Wednesday, June 16, 2004

Nickelback Dumped From Rock 'n' Roller Coaster Retheme

In stunning news that shook both the pop music and amusement industries, the widely-beloved and influential band Nickelback was unceremoniously dumped from a planned revamp of the Rock 'n' Roller Coaster at Disney/MGM Studios Theme Park, due to an embarrassing scandal that has come to light recently.

The Rock 'n' Roller Coaster was a huge hit when it first opened, as the combination of a smooth, exciting roller coaster with great Aerosmith theming and onboard sound had excited park-goers getting back in line over and over. But, for the past year, the ride has seemed star-crossed. First, in April of 2003, the Aerosmith theme of the ride was replaced with one featuring obscure, widely disliked mid-twentieth-century classical composers. The stunning failure of this version of the Rock 'n' Roller led to yet another new version that featured the hard-rocking hits of Debbie Boone, Kenny G, and Michael Bolton. This version was even more unpopular with guests.

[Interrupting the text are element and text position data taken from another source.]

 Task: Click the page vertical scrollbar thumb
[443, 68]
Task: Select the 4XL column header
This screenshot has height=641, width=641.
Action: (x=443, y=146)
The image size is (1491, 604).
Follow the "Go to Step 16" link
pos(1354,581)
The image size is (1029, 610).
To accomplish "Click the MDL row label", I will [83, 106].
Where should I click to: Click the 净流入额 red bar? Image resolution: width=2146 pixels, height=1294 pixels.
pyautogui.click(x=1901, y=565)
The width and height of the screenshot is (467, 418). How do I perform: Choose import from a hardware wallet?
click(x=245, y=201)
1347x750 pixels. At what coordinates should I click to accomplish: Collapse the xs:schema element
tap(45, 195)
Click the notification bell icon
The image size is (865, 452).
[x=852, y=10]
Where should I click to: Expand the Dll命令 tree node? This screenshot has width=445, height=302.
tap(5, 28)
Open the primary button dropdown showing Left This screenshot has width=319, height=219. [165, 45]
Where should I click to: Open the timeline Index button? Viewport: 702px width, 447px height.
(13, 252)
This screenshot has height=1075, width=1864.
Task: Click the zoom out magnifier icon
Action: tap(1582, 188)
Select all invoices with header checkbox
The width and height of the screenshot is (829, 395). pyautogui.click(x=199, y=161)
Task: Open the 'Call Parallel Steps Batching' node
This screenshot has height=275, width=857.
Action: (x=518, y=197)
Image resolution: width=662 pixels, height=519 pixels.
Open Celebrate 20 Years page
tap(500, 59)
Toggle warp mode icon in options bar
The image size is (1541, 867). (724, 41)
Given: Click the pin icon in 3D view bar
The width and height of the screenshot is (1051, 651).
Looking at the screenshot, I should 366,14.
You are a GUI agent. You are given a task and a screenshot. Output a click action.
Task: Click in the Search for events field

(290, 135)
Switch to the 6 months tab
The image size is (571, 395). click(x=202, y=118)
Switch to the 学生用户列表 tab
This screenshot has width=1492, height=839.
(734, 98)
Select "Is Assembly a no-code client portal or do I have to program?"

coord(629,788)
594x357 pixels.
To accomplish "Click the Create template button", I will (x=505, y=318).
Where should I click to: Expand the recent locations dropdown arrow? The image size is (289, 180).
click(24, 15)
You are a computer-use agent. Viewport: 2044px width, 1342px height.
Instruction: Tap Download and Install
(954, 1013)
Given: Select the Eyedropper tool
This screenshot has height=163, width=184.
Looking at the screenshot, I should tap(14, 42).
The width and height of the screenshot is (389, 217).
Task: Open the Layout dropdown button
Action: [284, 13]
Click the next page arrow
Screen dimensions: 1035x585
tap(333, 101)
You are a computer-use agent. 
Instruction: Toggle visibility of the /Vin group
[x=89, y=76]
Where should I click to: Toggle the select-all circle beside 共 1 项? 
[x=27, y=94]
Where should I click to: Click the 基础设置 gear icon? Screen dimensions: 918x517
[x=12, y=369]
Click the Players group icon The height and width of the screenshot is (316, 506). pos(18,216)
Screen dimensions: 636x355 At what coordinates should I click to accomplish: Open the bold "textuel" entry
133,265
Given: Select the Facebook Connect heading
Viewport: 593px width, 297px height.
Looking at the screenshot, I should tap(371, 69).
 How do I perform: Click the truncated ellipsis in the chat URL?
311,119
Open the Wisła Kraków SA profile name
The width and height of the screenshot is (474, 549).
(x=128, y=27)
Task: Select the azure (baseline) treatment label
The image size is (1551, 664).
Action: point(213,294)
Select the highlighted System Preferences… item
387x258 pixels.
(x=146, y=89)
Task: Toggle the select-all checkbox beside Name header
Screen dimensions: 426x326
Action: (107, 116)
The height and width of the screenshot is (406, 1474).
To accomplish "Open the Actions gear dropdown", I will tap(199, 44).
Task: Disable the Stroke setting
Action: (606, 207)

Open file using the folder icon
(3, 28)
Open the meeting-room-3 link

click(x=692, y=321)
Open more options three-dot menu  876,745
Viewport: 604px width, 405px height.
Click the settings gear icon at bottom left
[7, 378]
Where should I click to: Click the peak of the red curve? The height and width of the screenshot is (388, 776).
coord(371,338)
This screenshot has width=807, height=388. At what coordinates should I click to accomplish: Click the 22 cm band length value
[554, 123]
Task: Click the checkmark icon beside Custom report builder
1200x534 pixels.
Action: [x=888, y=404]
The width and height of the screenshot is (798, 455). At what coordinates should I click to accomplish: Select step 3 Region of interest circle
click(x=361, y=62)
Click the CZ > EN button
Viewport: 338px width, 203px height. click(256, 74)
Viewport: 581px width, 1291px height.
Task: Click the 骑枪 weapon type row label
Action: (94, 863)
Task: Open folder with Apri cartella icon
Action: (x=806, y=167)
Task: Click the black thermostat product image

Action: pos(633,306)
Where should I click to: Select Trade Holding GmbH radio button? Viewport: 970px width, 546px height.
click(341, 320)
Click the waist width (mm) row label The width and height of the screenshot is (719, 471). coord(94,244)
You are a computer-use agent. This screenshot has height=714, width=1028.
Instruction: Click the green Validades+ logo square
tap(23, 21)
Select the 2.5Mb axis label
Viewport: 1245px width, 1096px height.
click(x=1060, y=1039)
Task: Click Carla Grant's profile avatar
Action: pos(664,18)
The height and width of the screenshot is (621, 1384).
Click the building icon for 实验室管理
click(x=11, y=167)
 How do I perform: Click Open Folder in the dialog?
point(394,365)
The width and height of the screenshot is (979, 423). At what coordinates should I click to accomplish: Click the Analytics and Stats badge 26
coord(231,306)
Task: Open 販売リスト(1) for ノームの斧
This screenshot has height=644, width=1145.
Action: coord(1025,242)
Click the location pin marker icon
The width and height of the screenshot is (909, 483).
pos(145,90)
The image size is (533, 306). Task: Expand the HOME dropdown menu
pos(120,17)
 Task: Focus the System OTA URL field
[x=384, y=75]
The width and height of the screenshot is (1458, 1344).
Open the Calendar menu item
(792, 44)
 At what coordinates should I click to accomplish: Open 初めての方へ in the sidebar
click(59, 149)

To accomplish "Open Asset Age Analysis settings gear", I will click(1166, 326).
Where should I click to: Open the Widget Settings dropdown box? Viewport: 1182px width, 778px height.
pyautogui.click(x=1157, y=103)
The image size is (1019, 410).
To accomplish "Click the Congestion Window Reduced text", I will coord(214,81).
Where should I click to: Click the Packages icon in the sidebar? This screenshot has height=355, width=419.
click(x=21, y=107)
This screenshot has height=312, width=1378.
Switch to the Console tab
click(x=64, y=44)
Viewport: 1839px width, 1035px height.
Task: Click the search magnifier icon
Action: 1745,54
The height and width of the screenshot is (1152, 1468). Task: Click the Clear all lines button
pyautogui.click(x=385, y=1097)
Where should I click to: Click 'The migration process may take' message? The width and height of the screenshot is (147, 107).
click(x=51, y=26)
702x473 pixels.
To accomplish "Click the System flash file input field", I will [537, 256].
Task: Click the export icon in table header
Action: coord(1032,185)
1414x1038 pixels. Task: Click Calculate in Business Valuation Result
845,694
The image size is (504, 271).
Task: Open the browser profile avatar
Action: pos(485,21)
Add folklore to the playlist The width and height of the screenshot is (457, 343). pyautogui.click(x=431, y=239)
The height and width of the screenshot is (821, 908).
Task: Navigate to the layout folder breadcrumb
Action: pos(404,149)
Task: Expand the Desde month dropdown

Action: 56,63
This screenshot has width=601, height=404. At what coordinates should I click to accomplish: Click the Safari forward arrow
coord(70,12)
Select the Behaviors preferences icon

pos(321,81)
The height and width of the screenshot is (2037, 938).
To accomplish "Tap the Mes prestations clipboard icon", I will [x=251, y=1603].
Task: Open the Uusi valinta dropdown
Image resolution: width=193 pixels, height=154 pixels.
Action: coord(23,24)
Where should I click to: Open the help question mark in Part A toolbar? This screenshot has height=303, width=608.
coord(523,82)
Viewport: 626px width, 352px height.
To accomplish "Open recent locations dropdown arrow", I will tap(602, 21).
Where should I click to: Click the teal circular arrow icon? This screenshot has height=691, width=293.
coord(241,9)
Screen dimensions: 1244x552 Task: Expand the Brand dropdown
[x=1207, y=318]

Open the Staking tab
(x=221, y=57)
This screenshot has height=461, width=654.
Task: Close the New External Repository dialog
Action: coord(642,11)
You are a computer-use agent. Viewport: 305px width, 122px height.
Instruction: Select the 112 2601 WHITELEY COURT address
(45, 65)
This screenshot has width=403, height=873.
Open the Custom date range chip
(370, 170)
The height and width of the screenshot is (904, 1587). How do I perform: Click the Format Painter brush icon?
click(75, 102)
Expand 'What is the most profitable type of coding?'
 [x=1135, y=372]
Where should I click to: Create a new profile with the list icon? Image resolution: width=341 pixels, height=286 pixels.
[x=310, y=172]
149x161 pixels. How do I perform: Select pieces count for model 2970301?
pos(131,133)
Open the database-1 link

The Studios had been planning a more thorough reworking of the ride to reflect a more unique and original side of current pop music, and the announcement that Nickelback would be involved with the project had fans ecstatic. The ride was slated to be closed from late this September until November, when a new onboard soundtrack featuring popular hits such as "Too Bad" and "How You Remind Me" would debut. The band members would also film a new opening segment to be shown in the preshow area, although lead singer Chad Kroeger, described by Disney representatives as "more radio friendly than video friendly" and "moderately fugly," would only appear off screen.

That was before the Nickelback Scandal broke. When The Webshite published an audio file proving that "How You Remind Me" and "Someday" are exactly the same stupid song, Disney swiftly decided to drop its relationship with Nickelback, choosing to take the monetary losses associated with the termination of the contract rather than risk being heartily mocked alongside the beleaguered band.

A Disney rep who spoke on condition of anonymity indicated that, after the Nickelback scandal broke, the park had engaged in preliminary talks with David Hasselhoff in the hopes that he would lend his glorious voice and chest hair to the attraction's revamp, but talks were broken off after Hasselhoff's DUI arrest later the same day.

The Disney rep further stated that Disney still intended to move forward with the revamp, but to go about it in a different way: by soliciting the opinions of music experts at Theme Park Critic.

"These guys really know what they're talking about," said the rep. "We can glean so much from them, and then come up with a fruitful ride experience that everyone will enjoy. For instance, we certainly want to take advice both from people who confuse Jimmy Page with Ted Nugent, as well as those who think the best thing about Led Zeppelin was the 15 minute drum solos. And also those who offer for people to play their skin flutes, and those who think Canada is across the ocean somewhere. Oh, and we especially wish to draw from the talented minds who came up with the Favorite Bands discussion [Editor's Note: featured here, here, and here, for starters]. There are some simply amazing minds at work there, and the future of Rock 'n' Roller Coaster surely lies with them, not with punk-ass, no-talent bitches like Nickelback."

Fear the Boobie

We've already referenced this forum topic at Ultimate Rollercoaster as part of our Breaking News section ("Repressed Prudes Post on Coaster Forums, Say Experts"), but it's gotten so hysterical it just made our Site O' the Weak. From its humble beginnings as a mere outburst of prudishness by a deeply repressed poster who was miffed that a picture of the nude Nemesis Inferno ride photo made it into a signature line, observe how the topic degenerates (amazingly, it's possible) into plenty of random personal insults, the spewing of general hatred for all men, the trashing the social habits and beliefs of other countries, and, thankfully, the posting of more boobie pictures.

Please be aware that you will witness terrifying pictures of boobies, probably the first you've ever seen if you're a coaster enthusiast, if you actually link to the Site O' the Weak. You are a dirty, flithy pervert who will rot in the fiery pits of Hell (or perhaps Southern Mississippi) if you look at them. So you should probably just take our word for it that this topic is damn funny and not actually look at it, or else Satan will rip your still-beating heart from your chest and feed it to his Welsh Corgi.


[Editor's Note: Please stop sending us the hate mail. The author certainly did not mean to imply that Welsh Corgies are beasts of Hell, merely that Satan owns one. We apologize for any offense taken by owners of this magnificent breed.]